Städtepartnerschaftsverein in Prag und Karlovy Vary

Bürgerreise nach Karlsbad – Traurige Eindrücke der Badeärztin Tilemann nach Rückkehr in Baden-Baden

Bürgerreise nach Karlsbad – Traurige Eindrücke der Badeärztin Tilemann nach Rückkehr in Baden-Baden
Die Reisegruppe aus Baden-Baden vor dem Kaiserbad. Foto: Jitka Hradílková

Baden-Baden, 11.06.2025, Bericht: Redaktion Eine «Bürgerreise» des Städtepartnerschaftsvereins Baden-Baden nach Prag und in die Partnerstadt Karlovy Vary nimmt die Baden-Badener Badeärztin I.J. Tilemann zum Anlass, über die Reise zu berichten.

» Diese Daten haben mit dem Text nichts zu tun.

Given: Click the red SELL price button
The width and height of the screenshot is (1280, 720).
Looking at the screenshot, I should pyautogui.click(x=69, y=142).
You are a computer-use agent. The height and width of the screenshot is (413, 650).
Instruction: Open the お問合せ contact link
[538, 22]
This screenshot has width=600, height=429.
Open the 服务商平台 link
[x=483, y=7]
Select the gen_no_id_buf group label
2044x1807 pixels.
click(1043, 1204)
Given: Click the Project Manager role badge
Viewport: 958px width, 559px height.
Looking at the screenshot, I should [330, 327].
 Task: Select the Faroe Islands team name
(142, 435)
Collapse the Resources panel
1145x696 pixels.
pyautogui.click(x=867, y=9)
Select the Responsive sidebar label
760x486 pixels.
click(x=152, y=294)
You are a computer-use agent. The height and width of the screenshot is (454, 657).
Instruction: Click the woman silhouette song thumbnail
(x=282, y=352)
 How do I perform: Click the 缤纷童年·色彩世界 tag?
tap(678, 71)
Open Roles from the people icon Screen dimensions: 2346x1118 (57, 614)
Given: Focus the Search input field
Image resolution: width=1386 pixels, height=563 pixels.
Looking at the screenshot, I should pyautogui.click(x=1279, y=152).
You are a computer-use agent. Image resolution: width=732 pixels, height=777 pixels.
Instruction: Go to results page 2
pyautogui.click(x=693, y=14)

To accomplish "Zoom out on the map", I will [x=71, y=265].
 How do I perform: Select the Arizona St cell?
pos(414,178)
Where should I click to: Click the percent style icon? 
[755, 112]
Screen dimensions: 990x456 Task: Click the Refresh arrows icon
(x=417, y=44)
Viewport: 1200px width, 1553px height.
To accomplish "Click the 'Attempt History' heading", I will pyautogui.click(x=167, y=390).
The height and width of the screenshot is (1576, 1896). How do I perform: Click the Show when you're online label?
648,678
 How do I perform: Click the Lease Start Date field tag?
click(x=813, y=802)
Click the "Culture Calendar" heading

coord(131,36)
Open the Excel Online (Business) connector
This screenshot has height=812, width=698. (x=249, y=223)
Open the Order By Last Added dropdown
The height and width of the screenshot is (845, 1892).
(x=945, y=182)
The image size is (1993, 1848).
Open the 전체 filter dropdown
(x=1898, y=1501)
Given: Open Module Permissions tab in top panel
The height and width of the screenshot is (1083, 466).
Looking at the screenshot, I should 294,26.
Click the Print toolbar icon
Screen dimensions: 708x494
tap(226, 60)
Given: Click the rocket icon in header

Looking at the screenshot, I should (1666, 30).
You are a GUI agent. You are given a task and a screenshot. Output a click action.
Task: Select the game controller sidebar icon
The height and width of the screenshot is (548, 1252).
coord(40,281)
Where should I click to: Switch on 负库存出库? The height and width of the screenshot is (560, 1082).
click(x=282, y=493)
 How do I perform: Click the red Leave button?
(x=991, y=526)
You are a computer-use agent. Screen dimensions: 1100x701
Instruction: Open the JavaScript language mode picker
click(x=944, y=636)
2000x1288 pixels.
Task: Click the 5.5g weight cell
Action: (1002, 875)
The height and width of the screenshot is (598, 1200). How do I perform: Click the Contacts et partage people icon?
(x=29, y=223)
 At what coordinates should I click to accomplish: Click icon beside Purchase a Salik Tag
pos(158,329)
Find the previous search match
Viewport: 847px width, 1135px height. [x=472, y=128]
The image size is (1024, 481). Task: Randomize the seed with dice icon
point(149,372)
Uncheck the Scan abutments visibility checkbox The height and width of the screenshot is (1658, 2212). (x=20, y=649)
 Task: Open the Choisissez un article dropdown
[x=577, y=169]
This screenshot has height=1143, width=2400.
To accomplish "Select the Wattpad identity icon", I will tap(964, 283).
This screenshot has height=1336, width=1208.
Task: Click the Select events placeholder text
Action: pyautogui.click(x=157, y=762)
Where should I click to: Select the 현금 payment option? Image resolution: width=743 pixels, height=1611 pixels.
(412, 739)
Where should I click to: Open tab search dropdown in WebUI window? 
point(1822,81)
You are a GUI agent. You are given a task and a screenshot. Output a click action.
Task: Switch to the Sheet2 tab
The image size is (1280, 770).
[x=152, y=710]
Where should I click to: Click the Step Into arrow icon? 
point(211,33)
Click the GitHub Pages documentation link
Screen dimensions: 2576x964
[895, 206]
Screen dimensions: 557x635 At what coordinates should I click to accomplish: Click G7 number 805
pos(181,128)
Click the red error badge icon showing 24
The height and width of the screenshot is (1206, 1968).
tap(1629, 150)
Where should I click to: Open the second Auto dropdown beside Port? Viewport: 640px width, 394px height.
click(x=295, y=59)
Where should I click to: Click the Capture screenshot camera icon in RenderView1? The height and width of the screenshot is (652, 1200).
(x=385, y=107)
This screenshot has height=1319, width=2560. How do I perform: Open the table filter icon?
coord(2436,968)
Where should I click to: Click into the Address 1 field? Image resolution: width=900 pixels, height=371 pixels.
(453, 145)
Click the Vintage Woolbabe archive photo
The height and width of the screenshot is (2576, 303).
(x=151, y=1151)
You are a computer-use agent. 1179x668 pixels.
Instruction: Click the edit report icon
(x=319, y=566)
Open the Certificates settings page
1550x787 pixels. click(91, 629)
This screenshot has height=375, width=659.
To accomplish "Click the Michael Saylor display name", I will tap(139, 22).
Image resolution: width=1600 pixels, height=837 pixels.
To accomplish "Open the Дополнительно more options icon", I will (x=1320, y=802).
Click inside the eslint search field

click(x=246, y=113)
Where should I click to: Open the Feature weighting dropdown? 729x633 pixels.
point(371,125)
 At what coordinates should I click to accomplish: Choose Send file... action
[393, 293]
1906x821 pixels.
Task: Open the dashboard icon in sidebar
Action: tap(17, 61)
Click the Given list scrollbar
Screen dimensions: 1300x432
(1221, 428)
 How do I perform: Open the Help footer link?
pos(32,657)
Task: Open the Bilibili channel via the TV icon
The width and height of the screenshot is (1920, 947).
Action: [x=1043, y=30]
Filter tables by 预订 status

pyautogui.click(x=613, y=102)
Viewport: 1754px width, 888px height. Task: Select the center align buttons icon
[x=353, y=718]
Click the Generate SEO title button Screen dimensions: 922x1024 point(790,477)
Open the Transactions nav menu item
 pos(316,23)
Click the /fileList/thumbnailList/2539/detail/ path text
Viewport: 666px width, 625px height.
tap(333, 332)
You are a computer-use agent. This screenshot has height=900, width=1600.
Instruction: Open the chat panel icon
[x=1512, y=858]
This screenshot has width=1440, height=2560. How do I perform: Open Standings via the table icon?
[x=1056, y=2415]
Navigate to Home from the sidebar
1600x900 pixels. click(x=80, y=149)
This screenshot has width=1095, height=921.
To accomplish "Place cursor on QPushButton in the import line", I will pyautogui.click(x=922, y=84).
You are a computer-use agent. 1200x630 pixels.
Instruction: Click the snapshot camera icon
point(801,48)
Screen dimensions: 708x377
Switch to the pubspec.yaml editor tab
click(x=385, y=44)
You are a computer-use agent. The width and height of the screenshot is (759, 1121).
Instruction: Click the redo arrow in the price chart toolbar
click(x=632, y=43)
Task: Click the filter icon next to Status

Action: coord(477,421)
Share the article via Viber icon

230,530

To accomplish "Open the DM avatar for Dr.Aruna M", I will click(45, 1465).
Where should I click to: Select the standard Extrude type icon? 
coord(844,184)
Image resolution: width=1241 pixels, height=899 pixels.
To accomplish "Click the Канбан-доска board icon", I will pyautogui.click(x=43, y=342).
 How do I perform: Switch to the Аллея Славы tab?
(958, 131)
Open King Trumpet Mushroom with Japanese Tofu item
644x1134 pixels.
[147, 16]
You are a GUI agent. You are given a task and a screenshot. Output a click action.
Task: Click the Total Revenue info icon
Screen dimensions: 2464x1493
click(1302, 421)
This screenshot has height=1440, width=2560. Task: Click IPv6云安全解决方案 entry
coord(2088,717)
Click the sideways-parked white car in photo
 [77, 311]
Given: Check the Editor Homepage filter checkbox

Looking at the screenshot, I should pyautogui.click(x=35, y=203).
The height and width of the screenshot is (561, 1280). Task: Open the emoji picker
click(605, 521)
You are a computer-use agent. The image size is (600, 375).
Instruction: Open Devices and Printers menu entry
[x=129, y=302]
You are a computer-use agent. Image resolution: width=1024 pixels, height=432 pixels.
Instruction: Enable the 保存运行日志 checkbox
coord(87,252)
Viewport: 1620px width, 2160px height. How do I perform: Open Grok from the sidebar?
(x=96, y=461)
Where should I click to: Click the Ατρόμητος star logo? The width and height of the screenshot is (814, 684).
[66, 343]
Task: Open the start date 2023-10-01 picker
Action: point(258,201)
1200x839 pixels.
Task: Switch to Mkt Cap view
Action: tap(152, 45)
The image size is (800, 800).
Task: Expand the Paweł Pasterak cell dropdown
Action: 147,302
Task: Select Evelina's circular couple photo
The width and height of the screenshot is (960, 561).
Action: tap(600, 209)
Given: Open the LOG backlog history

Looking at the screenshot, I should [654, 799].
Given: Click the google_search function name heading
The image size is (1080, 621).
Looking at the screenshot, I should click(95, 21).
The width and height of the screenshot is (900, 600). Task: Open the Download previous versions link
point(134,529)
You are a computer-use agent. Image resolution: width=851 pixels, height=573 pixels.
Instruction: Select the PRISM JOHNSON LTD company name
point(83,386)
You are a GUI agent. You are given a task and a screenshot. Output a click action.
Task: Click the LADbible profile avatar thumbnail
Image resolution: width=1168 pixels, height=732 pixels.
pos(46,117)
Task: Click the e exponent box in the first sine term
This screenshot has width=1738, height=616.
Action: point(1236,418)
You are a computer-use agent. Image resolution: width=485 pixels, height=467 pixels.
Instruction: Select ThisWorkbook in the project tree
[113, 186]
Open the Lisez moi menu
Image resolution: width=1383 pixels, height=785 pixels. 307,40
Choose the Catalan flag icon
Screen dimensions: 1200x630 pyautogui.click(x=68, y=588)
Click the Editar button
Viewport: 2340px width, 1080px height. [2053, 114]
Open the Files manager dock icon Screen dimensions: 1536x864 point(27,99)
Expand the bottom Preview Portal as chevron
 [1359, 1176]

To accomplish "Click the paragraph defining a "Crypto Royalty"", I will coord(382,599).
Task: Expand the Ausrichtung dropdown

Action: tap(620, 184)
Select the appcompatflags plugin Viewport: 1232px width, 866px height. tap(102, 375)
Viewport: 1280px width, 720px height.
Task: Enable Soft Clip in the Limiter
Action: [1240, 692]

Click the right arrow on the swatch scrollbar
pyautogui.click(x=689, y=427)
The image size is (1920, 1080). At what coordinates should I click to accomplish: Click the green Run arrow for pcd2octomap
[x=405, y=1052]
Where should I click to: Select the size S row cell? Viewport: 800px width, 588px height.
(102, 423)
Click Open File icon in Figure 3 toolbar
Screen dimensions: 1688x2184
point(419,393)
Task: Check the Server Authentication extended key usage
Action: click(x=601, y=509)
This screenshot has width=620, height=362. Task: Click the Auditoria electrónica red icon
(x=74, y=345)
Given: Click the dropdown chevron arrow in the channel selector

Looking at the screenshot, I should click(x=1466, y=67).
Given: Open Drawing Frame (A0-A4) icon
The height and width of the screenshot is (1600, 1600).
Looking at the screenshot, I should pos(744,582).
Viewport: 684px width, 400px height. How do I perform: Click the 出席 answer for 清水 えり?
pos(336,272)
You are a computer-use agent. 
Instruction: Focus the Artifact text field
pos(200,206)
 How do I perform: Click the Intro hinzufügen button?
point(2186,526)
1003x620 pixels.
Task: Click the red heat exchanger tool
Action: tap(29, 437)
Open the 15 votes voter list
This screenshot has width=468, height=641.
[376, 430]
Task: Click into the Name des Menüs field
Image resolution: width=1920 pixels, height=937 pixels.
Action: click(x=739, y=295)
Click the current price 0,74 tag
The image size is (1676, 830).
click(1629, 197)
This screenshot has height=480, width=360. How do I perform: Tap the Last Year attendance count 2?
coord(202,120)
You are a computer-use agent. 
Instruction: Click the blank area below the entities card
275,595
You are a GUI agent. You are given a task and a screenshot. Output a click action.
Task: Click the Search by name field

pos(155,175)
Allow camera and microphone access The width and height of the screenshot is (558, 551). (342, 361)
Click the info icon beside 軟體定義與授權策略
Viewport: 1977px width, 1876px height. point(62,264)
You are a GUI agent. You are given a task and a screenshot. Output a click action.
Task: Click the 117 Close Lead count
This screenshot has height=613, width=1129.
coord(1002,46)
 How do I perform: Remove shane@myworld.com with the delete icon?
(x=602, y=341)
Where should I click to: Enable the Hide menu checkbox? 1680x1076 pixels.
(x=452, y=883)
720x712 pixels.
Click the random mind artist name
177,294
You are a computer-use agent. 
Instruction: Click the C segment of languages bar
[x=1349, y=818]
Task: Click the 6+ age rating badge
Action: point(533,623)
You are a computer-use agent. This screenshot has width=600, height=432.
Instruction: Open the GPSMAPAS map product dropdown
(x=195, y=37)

Die Ärztin ist auch Vorsitzende des Badeärztlichen Vereins Baden-Baden e.V. und schlägt in ihrem Bericht einen Bogen zu dem Zustand der Kurstadt Baden-Baden. Sie beschreibt die Situation um die berühmte Baden-Badener Trinkhalle, die sie nach ihrer Rückkehr besuchte: «Ein paar Partybänke und Tische zur Unterhaltung der Kinder mit Basteleien und Verkleiden: zwei Kinder und ein Elternteil hatten Platz genommen, weiter vorn im Gang der Trinkhalle lief noch ein Paar, ansonsten gähnende Leere.»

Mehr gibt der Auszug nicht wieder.